*INSTRUCTIONS TO FOLLOW*
Match the string "agent" against each line below, and copy every line that matches.

*ENTRIES SUPPLIED*
+---+

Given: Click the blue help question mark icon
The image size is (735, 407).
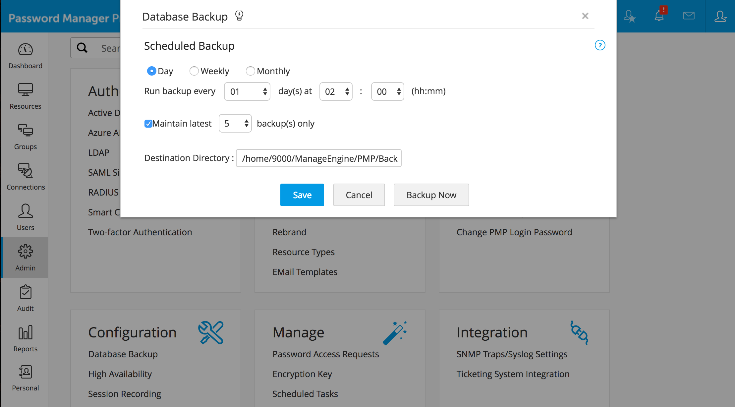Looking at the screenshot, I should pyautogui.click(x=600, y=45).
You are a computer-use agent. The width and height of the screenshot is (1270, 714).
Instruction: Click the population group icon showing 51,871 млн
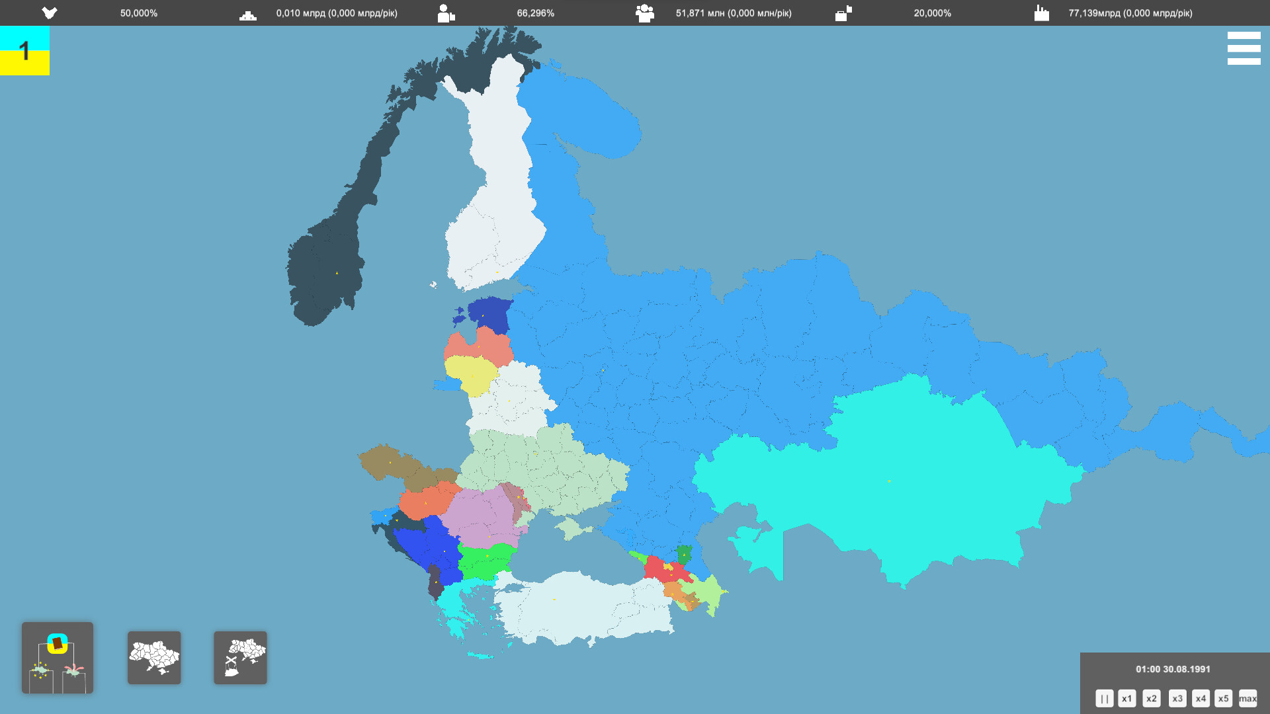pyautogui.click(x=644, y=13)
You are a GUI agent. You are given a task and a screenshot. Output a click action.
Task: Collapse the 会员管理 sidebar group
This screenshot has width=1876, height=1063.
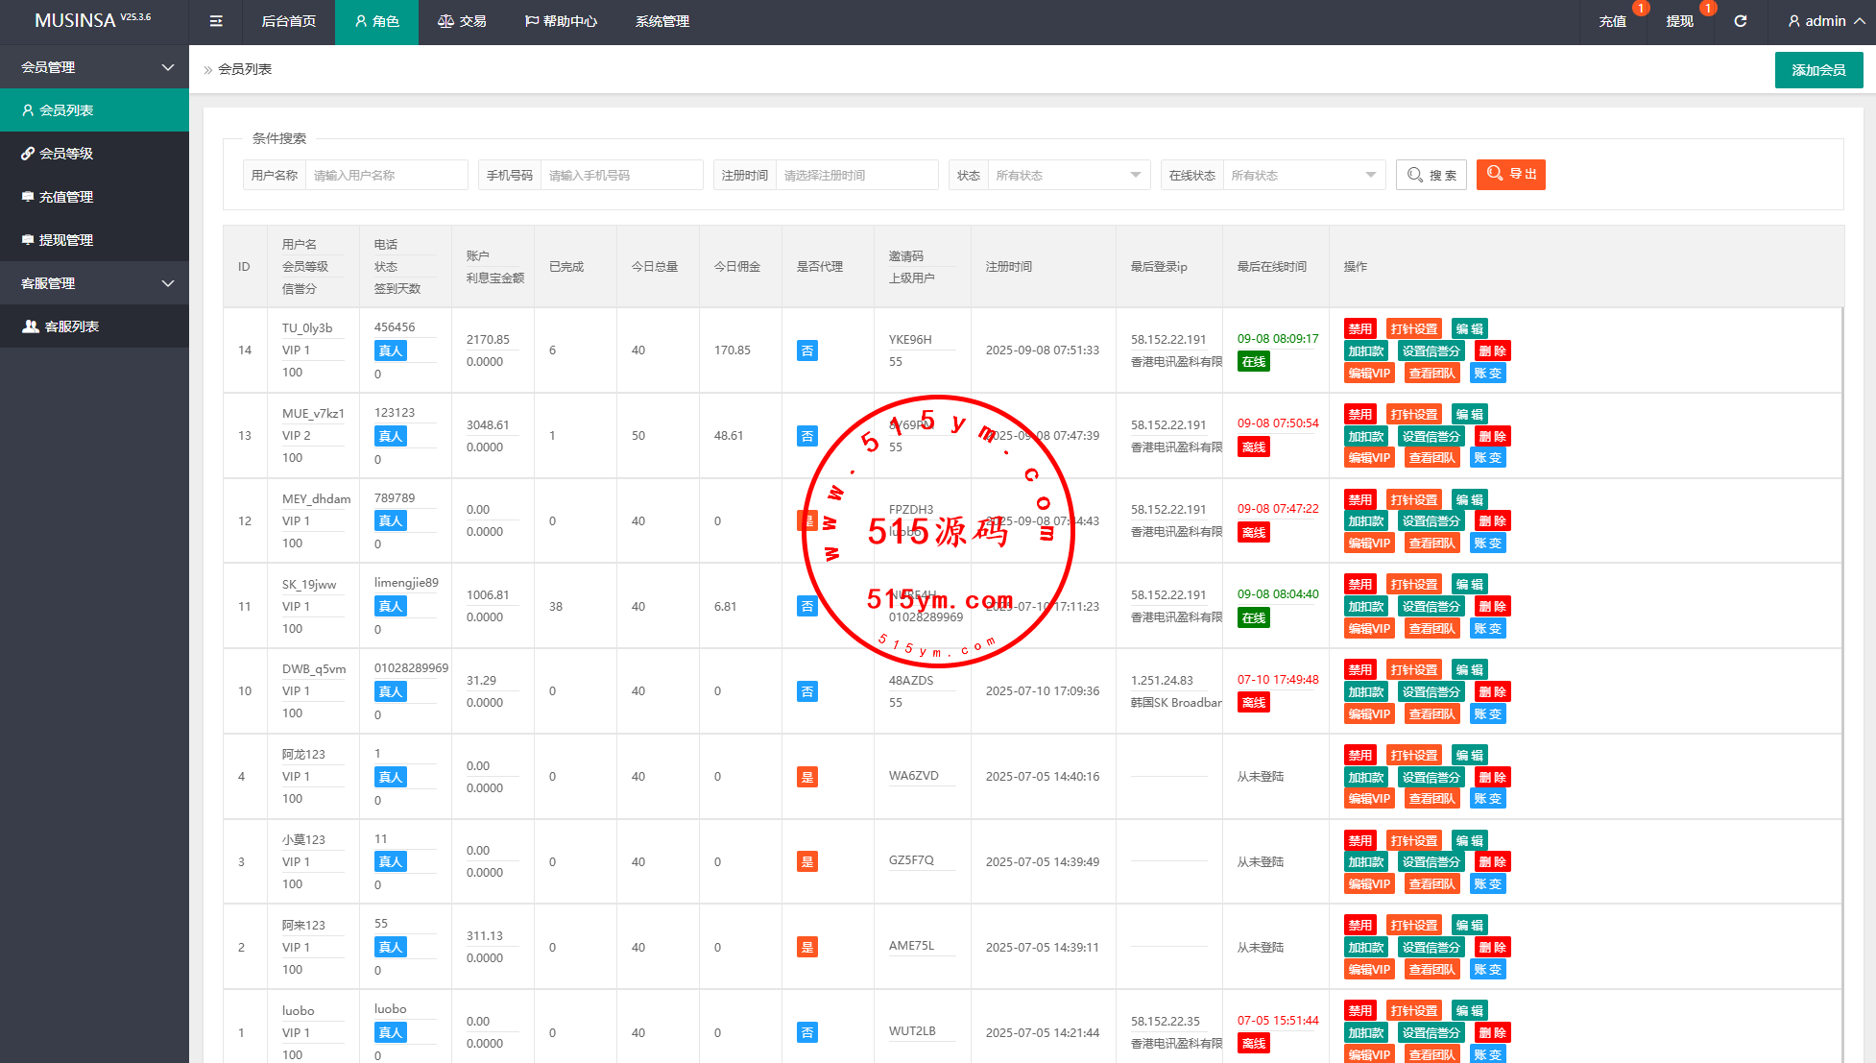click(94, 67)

+---+

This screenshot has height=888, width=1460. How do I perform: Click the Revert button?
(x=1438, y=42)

+---+

*FINISHED TASK*
You are a computer-use agent. The width and height of the screenshot is (1270, 714).
You are a GUI agent. You are given a task and a screenshot. Output a click action.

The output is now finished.